» **Exercise aim**
Using the listing below, count the lines in which "pyautogui" appears; give the count alone.

» **Entries provided**
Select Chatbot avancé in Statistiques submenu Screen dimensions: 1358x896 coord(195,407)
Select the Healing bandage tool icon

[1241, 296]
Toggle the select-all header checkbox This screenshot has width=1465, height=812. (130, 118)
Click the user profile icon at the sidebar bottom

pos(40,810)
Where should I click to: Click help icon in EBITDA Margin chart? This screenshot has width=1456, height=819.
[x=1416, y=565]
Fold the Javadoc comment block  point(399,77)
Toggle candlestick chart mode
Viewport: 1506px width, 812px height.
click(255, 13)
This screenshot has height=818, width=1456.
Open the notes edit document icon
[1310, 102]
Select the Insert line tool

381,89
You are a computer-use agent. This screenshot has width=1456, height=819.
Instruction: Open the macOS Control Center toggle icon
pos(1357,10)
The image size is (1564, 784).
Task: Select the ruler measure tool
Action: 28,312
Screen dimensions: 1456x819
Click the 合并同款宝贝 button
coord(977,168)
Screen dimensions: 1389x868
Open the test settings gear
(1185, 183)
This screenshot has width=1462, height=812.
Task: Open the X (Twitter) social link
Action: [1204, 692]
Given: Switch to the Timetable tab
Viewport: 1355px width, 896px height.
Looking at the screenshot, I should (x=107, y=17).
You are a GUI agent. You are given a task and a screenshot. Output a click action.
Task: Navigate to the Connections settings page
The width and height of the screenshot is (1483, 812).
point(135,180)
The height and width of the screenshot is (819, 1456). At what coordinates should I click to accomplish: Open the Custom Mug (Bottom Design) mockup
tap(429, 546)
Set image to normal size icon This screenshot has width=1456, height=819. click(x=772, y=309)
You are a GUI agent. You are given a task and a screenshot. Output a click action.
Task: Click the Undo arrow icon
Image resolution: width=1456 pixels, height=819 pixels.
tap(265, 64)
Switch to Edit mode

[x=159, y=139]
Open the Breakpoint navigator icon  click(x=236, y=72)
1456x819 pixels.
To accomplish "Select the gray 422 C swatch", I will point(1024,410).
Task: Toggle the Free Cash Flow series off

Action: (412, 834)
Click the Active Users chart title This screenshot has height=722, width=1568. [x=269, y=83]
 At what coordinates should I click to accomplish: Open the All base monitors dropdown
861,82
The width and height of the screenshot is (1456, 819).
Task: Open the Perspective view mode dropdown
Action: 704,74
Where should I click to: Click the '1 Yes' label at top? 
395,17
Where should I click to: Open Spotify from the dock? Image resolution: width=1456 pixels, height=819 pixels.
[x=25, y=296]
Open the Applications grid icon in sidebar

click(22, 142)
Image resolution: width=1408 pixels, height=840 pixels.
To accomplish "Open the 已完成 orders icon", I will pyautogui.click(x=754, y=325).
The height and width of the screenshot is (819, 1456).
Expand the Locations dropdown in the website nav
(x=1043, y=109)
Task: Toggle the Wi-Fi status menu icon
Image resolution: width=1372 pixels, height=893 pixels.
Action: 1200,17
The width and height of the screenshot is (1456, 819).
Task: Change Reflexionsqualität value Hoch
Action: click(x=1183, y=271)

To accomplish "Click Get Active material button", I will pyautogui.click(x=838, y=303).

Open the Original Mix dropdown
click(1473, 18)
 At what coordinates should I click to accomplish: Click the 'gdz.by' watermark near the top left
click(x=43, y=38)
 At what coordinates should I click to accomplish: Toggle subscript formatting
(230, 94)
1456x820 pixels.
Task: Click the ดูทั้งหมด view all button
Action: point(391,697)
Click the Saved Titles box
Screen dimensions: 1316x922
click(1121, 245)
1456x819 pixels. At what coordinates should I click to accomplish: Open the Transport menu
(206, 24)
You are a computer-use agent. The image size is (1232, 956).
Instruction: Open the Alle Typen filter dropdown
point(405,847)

» **Answer section**
2